The fact that a will left in the testator’s possession cannot be found after his death creates a presumption that the will was destroyed by the testator with the intent to revoke the will. When the decedent has destroyed a copy of the will in his possession, a presumption arises that he has revoked his will and all duplicates, even though a duplicate exists outside the decendent’s possession. The presumption of revocation is not an irrebuttable conclusion of law, but rather an inference of fact. The presumption of revocation is rebuttable, and the burden of rebutting the presumption is on the proponent of the will.
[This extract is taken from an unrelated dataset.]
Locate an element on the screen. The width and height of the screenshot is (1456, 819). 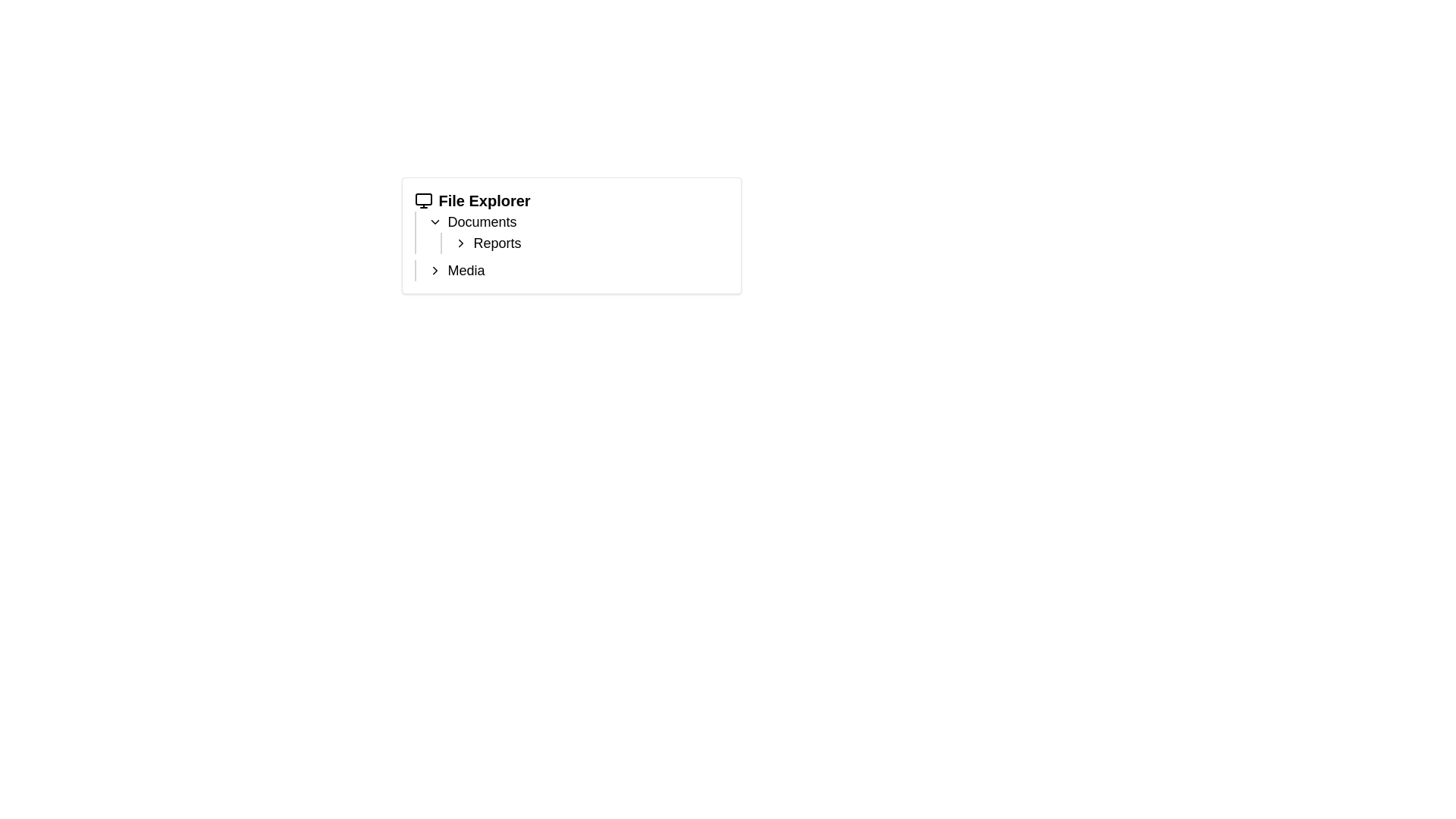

The general policy behind the law of wills in Alabama is to give effect as nearly as possible to the testator’s intentions expressed in the will; however, “[i]f the presumption of revocation, which arises when a duplicate will left with the testator is not found at his death, is given insurmountable effect, then the purpose for executing duplicate wills would be thwarted.”
In a proceeding to probate an alleged lost will, the burden is on the proponent to establish, to the reasonable satisfaction of the judge or jury trying the facts: “(1) The existence of a will an instrument in writing, signed by the testator or some person in his presence, and by his direction, and attested by at least two witnesses, who must subscribe their names thereto in the presence of the testator; (2) the loss or destruction of the instrument no issue of revocation arising; and (3) the contents of the will in substance and effect.
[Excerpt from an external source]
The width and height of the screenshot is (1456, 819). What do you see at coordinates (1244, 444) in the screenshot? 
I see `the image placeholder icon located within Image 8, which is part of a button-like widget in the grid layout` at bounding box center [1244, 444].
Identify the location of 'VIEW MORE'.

Where there is a copy of the will (even if unsigned and unwitnessed), it may be introduced into evidence under certain conditions. Where sufficient search for the original will appears to have been made, secondary evidence of the contents of the will (ie: an unsigned copy) may be introduced into evidence, not going to the admissibility of a verified copy, but a fact to be determined by the trier of fact, on consideration of all the circumstances proved. Although there is a rebuttable presumption of revocation where the will is shown to have been in the possession of the testator and is not found at his death, the ascertainment of this fact will cast no light on the authentication of the copy, and is not preliminary to its introduction. In short, in a contested proceeding on petition to probate an alleged lost will, the presumption of destruction of the will does not have to be rebutted before the copy of the lost will can be admitted into evidence.
Where a proponent’s evidence is contradicted by evidence presented by the contestants, the Court cannot find as a matter of law that the proponent has overcome the presumption of revocation raised by the failure to find the testator’s copy of the will. Conflicting testimony concerning the testator’s intent either to change his will or to distribute his estate in a manner inconsistent with the disposition set out under his will creates a question of fact, to be decided by the trier of fact. Id. Evidence presented by the will proponent that the will contestants had access to the house or premises in which the lost will was kept and proponent’s testimony that the testator had several times reaffirmed the existence of the will, is sufficient for a jury to find that the proponent has overcome the presumption of revocation of the will, arising from the fact that the duplicate original known to be in possession of the testator was not found at his death.
 See Barksdale v. Pendergrass, 319 So.2d 267 (Ala. 1975); Lovell v. Lovell, 132 So.2d 382 (Ala. 1961).
 See Harrison v. Bird, 621 So.2d 972 (Ala. 1993).
 See Stiles v. Brown, 380 So.2d 792, 795 (Ala. 1980)(quoting Managle v. Parker, 71 A. 637 (N.H. 1908)).
 See Stiles, 380 So.2d at 795.
 Id. at 796.
 Lovell, 132 So.2d 382 (Ala. 1961)(quoting Jordan v. Ringstaff, 102 So. 895).
 Jacques v. Horton, 76 Ala. 238 (1884).
 The usual method of authenticating a copy is by the testimony of someone who has compared the copy with the original and found the copy to be correct. If this method is unavailable, other evidence may suffice to authenticate the copy. Where evidence is sufficiently established to show that the document is a copy of the lost will, it is permissible for the copy to be admitted into evidence. See Barksdale, 319 So.2d at 271.
 See Barksdale, 319 So.2d 267.
 See Kelly v. Donaldson, 456 So.2d 30 (Ala. 1984).
 The mere fact that a will contestant had access to the will after the testator’s death is not enough to overcome the presumption of revocation. See Lovell, 132 So.2d 382. But the fact that a contestant had access to the will can raise the inference that perhaps someone other than the testator destroyed the will. See Stiles, 380 So.2d at 796.